The BSAVA prefers the term “non-traditional companion animal” (NTCA) over the term “exotic pet” as it considers that this better describes the species involved. The BSAVA considers NTCAs as those animals that are not traditionally domesticated or kept as pets in the UK and whose welfare needs can be more difficult to meet in a domestic environment. The BSAVA believes that any species of animal kept as a pet should be captive-bred, but it acknowledges that there may be occasions when animals that have not been captive-bred can be reasonably kept, such as for conservation reasons and in the event of customs seizures.
Using the five welfare needs as an appropriate framework for assessing the welfare of all species kept as companion animals is required by law, and the BSAVA strongly supports this approach.
The BSAVA acknowledges that it can be more difficult to meet the welfare needs of NTCAs both because required resources are less readily available, and also because the exact welfare needs of some species are not well known.

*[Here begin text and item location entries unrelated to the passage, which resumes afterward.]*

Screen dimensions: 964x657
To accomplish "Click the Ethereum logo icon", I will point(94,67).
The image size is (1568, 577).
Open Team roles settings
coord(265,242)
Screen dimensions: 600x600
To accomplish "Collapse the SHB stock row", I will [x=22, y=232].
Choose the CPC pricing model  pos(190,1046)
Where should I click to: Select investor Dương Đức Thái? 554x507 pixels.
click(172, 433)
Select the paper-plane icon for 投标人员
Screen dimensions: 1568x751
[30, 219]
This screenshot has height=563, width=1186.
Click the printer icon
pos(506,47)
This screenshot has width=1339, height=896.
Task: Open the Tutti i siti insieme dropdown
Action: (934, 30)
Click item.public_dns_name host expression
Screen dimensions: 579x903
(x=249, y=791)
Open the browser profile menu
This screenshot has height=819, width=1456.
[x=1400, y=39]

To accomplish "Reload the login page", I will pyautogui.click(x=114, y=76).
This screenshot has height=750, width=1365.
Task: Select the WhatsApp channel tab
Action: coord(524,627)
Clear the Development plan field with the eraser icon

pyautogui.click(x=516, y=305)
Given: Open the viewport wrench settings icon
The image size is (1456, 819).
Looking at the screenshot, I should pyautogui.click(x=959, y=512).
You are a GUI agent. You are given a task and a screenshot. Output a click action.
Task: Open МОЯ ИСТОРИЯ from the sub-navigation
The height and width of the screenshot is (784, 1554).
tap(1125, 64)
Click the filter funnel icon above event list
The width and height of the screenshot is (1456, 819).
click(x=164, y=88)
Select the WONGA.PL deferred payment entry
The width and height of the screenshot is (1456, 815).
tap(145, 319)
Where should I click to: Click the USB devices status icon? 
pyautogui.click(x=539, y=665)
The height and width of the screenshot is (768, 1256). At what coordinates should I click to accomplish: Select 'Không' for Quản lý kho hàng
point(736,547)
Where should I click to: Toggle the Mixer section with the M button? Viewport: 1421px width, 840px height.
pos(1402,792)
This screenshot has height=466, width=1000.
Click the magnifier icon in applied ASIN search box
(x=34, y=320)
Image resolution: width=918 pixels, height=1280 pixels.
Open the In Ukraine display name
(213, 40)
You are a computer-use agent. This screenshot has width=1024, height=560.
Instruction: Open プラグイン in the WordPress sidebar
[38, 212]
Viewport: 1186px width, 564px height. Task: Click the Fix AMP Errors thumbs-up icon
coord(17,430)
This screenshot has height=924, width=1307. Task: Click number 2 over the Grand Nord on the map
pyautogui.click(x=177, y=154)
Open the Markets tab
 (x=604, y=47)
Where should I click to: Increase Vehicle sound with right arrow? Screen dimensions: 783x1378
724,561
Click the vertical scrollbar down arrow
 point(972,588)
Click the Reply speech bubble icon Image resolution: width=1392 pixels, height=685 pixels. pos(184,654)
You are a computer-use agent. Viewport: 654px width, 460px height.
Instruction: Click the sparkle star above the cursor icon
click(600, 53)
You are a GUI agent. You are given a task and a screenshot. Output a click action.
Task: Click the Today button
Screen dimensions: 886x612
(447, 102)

The BSAVA strongly recommends that, in line with the BSAVA’s view on responsible pet ownership, any person considering keeping an NTCA should establish how they will meet the welfare needs of the animal before they purchase or take responsibility for the animal.
There is limited evidence regarding both the number of NTCA that are currently kept in the UK and the problems associated with keeping them and, as a result, veterinary surgeons who regularly treat NTCA acknowledge that further improvements are needed. Therefore, the BSAVA supports any initiative aimed at improving the health and welfare of these animals.
The BSAVA acknowledges that there are some species which it is not appropriate to keep as companion animals. This would include but is not limited to, some of those listed under the Dangerous Wild Animals Act 1976 (as amended 2007).